O modo como a Assembleia Legislativa do estado ficou delineada a partir do pleito de outubro de 2021 sendo eleito apenas um único parlamentar para defender pautas exclusivamente de caráter ambiental, já mostra um cenário nebuloso para o estado no quesito meio ambiente. Se o quadro ambiental do estado se mostrava desalentador nas condições atuais, é de se imaginar que tenderá a piorar com o governo eleito, que prometeu quando ainda era candidato, indicar para a pasta da Secretaria da Agricultura um representante do agronegócio catarinense. Dito e feito, o nome escolhido foi o ex-deputado federal Valdir Colatto.

 Na eleição de 2018, Colatto foi derrotado nas urnas. Entretanto, o presidente Bolsonaro presenteou lhe dando o cargo de coordenador do Serviço Brasileiro de Florestas, órgão responsável pela fiscalização e preservação das florestas brasileiras. Imaginem um defensor do agronegócio para proteger as florestas!! Foi como colocar uma raposa para cuidar do galinheiro. Agora estará à frente de uma pasta que certamente dedicará todo o seu tempo para fragilizar ainda mais regras ambientais para favorecer os seus pares diretos. Ou será que estou equivocado?

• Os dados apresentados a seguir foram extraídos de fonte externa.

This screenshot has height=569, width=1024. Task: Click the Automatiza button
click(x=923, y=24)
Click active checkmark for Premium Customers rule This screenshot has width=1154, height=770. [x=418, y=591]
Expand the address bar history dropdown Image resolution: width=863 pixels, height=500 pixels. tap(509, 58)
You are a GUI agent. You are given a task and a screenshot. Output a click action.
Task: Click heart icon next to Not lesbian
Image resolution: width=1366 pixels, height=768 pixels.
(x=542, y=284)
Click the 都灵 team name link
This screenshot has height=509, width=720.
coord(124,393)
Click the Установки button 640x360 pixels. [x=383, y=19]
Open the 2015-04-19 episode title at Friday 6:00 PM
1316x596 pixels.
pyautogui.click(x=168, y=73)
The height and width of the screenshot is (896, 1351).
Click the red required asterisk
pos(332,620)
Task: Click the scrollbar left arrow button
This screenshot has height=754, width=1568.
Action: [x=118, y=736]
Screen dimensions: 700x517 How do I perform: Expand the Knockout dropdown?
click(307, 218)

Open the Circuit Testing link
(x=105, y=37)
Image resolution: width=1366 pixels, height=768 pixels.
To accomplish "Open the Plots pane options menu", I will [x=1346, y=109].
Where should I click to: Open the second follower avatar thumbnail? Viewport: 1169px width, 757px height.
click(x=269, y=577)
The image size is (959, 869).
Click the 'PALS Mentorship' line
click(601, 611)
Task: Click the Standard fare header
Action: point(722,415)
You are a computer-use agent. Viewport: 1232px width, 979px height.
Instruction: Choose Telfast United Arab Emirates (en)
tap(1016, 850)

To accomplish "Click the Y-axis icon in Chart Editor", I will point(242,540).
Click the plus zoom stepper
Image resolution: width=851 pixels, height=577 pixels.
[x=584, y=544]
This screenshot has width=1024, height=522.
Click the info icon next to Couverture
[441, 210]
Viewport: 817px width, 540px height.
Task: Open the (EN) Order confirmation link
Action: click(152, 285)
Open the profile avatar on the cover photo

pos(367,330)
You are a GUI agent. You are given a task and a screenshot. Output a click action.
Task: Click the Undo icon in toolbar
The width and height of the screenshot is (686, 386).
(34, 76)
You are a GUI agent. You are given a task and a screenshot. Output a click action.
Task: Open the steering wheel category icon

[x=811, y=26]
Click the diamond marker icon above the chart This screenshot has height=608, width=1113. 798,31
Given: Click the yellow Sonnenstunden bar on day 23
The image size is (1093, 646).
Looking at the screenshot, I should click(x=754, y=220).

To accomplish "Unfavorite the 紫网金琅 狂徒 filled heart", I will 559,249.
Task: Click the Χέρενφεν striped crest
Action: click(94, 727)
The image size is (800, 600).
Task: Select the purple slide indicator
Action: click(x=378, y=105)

Vendo as imagens das tragédias que se abateram em muitas cidades catarinenses nesse final de novembro e começo de dezembro, provocadas por chuvas torrenciais, os impactos foram maiores naquelas cidades cortadas por rios importantes. O município de Santo Amaro da Imperatriz, na grande Florianópolis, é um exemplo disso. A cidade é atravessada pelo Rio Itapocu, cujas margens, APPs, estavam totalmente ocupadas por residências e até mesmo rodovias importantes como a Br.282. O que o rio fez foi simplesmente tomar o que era seu antes. O caso de Santo Amaro é bem semelhante ao fenômeno ocorrido em Timbé do Sul em dezembro de 1995. Chuvas volumosas se abateram sobre o topo dos aparados da serra, trazendo abaixo milhões de metros cúbicos de água e milhares de troncos de árvores. No caminho, devido a força da correnteza, tomou tudo que havia sobre as margens do rio, matando dezenas de pessoas.   

O código florestal aprovado em 2012 estabeleceu regras claras quanto as APPs urbanas e rurais. Acontece que em 2022 um projeto de lei de autoria do ex-senador e agora governador Jorginho Mello, fragilizou ainda mais o já fragilizado código florestal. O projeto que virou lei dá autonomia para os municípios decidirem sobre as APPs urbanas.  Ou seja, cada município localizado na mesma bacia hidrográfica poderá ter regras distintas sobre os limites de ocupação das margens dos rios, lagos, lagoas, etc. Essa confusão normativa poderá agravar ainda mais o quadro de destruição provocado pelas enxurradas no estado, que tenderá a se tornar regra e não exceção ao estado catarinense. O que já se esperava era o silêncio da imprensa e das autoridades em não tocar na ferida do problema, cujo futuro governador e muito dos/as parlamentares eleitos/as e reeleitos/as são cúmplices.  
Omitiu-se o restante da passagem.